Bituruna pode ser eliminado da Série Prata por escalação irregular. Caso é confuso

O Bituruna, que conquistou a vaga para a semifinal da Série Prata, pode ser punido, perder pontos e ser eliminado

O Bituruna, que conquistou a vaga para a semifinal da Série Prata, pode ser punido, perder pontos e ser eliminado do certame. O fixo Vagnão teria atuado irregularmente pela equipe após ter sido suspenso por três jogos. Ele cumpriu apenas a suspensão automática. Isto é, atuou em desacordo com o regulamento em duas partidas. 


O caso

Vagnão foi expulso no jogo contra o CAD, em Guarapuava, no dia 16 de setembro. A expulsão ocorreu após o jogador acertar com o braço o atleta adversário. A infração rendeu um julgamento no Tribunal de Justiça Desportiva (TJD). O fixo foi punido com três partidas de suspensão, mas cumpriu só uma. 
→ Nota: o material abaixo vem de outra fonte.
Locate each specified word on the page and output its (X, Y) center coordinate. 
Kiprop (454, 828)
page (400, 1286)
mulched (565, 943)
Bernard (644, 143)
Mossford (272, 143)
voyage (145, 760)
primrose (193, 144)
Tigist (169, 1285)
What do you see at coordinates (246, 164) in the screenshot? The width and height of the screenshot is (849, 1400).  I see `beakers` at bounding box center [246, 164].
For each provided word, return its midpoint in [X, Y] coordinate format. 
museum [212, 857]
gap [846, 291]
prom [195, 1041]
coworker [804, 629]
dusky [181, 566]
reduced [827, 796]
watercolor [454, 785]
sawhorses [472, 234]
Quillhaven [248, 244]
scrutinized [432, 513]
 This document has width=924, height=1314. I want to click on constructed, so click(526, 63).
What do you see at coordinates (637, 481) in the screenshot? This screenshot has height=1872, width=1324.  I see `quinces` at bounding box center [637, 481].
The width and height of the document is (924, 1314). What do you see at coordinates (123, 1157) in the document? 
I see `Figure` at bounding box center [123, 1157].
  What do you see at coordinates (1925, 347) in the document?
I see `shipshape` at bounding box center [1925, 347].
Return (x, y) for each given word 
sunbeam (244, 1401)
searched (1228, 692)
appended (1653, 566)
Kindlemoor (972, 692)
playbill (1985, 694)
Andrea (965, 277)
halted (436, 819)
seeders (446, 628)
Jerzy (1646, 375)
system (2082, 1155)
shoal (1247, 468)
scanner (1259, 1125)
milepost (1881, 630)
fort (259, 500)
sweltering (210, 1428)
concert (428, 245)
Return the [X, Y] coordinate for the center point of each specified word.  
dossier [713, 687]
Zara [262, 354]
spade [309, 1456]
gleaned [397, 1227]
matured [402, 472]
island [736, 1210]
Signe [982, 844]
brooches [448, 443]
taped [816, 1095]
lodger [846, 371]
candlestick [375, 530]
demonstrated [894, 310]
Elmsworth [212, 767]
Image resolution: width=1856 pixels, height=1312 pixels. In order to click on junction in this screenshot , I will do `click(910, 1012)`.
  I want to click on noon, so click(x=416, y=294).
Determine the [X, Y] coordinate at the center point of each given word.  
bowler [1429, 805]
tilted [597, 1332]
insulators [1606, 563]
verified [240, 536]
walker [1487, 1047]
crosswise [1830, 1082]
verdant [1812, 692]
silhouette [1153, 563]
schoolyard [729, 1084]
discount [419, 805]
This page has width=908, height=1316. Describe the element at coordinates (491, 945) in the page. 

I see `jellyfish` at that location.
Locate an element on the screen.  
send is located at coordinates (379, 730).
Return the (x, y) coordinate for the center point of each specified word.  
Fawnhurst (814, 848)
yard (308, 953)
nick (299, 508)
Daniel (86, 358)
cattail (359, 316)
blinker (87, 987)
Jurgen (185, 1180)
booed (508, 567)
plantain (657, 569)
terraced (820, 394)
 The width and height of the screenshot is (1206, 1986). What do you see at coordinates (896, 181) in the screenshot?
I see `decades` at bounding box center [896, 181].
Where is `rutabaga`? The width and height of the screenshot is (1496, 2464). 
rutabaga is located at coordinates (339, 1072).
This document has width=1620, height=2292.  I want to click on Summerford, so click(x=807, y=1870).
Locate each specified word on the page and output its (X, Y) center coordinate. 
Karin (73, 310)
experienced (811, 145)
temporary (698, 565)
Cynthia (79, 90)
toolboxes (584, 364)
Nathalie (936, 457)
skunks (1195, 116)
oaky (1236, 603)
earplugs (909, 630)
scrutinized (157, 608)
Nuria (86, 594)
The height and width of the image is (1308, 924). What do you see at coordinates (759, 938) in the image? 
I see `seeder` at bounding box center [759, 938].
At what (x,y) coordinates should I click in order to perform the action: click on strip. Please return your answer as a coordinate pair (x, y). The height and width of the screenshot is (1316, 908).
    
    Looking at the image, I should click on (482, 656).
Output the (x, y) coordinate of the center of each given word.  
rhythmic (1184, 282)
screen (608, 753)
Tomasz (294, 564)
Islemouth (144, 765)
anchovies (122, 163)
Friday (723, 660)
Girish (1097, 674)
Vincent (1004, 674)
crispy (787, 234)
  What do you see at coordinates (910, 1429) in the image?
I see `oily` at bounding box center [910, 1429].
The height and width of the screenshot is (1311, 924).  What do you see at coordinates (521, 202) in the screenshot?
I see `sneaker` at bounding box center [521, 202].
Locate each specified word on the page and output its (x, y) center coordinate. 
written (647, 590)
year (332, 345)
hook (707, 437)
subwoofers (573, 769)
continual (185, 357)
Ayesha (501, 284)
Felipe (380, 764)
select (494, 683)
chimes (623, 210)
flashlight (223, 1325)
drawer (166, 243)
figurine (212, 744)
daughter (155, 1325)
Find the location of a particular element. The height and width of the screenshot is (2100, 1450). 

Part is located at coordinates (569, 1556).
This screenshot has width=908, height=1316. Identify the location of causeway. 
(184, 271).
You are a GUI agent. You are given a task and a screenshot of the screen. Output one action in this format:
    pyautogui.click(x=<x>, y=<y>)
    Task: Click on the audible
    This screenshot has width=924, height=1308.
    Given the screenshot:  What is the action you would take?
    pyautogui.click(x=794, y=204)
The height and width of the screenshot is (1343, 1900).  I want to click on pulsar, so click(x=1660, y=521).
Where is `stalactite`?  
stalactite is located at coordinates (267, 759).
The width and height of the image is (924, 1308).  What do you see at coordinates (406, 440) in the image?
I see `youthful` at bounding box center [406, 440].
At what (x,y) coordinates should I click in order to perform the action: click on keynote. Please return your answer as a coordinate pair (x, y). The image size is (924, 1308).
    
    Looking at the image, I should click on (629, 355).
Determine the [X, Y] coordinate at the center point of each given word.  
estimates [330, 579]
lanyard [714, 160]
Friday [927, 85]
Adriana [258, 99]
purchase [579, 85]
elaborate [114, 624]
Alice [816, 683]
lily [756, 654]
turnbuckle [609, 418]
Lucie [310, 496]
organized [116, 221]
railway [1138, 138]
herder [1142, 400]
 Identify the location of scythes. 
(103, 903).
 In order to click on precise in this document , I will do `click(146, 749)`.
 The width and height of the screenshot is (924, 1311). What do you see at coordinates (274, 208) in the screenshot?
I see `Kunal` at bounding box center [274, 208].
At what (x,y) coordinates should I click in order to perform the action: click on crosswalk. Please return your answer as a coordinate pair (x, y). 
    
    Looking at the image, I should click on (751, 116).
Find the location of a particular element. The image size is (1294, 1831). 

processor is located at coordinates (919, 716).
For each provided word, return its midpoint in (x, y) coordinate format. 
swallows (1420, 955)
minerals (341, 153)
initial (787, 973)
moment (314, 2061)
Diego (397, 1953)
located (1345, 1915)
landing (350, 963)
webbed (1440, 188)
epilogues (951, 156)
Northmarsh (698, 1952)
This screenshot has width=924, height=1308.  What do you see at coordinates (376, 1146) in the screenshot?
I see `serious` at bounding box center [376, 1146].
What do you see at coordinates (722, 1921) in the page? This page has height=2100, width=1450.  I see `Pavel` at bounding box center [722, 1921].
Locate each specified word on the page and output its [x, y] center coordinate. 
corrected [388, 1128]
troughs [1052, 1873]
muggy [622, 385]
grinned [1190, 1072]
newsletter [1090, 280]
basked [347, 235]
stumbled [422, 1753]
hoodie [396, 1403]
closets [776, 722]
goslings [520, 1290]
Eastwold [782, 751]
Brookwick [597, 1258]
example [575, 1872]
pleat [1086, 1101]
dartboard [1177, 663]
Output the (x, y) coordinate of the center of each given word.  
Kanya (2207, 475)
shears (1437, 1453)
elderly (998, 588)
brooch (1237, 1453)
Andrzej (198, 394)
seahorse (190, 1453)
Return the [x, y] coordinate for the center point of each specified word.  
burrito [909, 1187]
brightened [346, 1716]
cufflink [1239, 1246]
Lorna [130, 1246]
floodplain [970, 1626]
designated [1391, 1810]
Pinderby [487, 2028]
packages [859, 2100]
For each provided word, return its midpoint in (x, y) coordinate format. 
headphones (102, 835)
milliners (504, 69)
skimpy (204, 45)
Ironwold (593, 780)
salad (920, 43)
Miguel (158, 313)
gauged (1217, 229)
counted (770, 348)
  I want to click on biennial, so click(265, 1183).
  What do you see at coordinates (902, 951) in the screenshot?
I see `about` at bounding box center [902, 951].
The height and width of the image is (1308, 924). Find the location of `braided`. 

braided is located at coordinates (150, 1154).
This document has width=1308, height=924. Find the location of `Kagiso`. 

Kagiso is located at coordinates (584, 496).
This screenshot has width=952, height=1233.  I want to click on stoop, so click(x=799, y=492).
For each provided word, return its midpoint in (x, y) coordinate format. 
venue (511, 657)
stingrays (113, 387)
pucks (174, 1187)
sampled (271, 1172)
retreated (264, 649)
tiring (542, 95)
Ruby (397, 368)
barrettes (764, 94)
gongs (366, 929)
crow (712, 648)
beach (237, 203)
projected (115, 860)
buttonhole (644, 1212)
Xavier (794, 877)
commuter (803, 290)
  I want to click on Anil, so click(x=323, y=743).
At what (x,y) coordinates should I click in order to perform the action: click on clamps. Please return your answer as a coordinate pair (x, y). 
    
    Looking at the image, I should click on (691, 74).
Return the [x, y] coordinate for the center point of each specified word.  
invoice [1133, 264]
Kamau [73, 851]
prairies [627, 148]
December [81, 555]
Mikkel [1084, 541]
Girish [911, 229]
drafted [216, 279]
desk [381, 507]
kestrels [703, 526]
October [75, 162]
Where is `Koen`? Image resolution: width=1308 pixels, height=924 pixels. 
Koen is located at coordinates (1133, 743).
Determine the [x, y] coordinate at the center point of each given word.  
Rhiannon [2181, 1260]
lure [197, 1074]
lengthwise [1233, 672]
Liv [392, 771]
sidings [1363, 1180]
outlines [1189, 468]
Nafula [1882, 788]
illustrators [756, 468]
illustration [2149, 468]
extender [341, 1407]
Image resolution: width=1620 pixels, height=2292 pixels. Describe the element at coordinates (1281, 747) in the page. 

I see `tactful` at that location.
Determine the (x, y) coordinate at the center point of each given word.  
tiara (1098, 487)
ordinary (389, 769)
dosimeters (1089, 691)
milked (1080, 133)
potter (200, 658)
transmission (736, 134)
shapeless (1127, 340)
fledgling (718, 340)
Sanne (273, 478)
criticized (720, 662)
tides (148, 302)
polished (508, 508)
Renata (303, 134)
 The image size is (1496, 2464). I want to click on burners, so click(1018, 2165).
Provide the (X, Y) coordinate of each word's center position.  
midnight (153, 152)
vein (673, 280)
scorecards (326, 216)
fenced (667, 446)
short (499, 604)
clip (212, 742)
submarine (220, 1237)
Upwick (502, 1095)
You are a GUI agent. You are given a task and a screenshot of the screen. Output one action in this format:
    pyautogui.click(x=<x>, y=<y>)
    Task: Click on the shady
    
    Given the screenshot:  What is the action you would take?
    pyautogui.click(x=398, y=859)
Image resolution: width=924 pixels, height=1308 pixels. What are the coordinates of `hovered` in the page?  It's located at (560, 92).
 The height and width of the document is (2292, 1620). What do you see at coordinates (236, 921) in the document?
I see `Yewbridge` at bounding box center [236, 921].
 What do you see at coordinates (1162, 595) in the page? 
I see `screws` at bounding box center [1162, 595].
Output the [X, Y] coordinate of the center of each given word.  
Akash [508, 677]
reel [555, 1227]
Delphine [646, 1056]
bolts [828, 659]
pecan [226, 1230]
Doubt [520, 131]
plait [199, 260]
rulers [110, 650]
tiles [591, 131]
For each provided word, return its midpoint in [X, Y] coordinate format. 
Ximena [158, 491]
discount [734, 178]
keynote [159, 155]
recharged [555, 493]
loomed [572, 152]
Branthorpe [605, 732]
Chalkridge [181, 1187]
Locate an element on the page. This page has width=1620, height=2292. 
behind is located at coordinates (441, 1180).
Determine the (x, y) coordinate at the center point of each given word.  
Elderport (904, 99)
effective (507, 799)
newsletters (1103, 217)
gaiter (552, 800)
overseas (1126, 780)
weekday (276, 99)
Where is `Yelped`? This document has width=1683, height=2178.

Parece incrível, mas o caso só veio a tona após o fim da última rodada da 2ª fase, no sábado (7). O Bituruna e o jogador afirmam que não sabiam desta punição e que, portanto, não chegaram a enviar um advogado para fazer a defesa no julgamento. 

A resolução para a confusão pode estar no ex-técnico do clube, César Mandryk. Após subir o clube de divisão, ele teve um início ruim na Série Prata, com quatro derrotas e um empate em cinco jogos. De acordo com a diretoria, era César quem recebia os e-mails de notificações da Federação Paranaense de Futebol de Salão. Com o desligamento, o presidente Allan diz ter comunicado à entidade que passaria a ser o destinatário dessas mensagens. No entanto, conforme o próprio mandatário admite, não se tratou de uma solicitação formal. 

César Mandryk disse ao Correio do Povo, na tarde de segunda-feira (9), que excluiu a conta de e-mail quando deixou a equipe e que não sabia da punição de Vagnão. O treinador informou também que o diretor Fábio Blaka seria o outro destinatário dos e-mais do clube. Este, informou que Fábio não recebeu a notificação. 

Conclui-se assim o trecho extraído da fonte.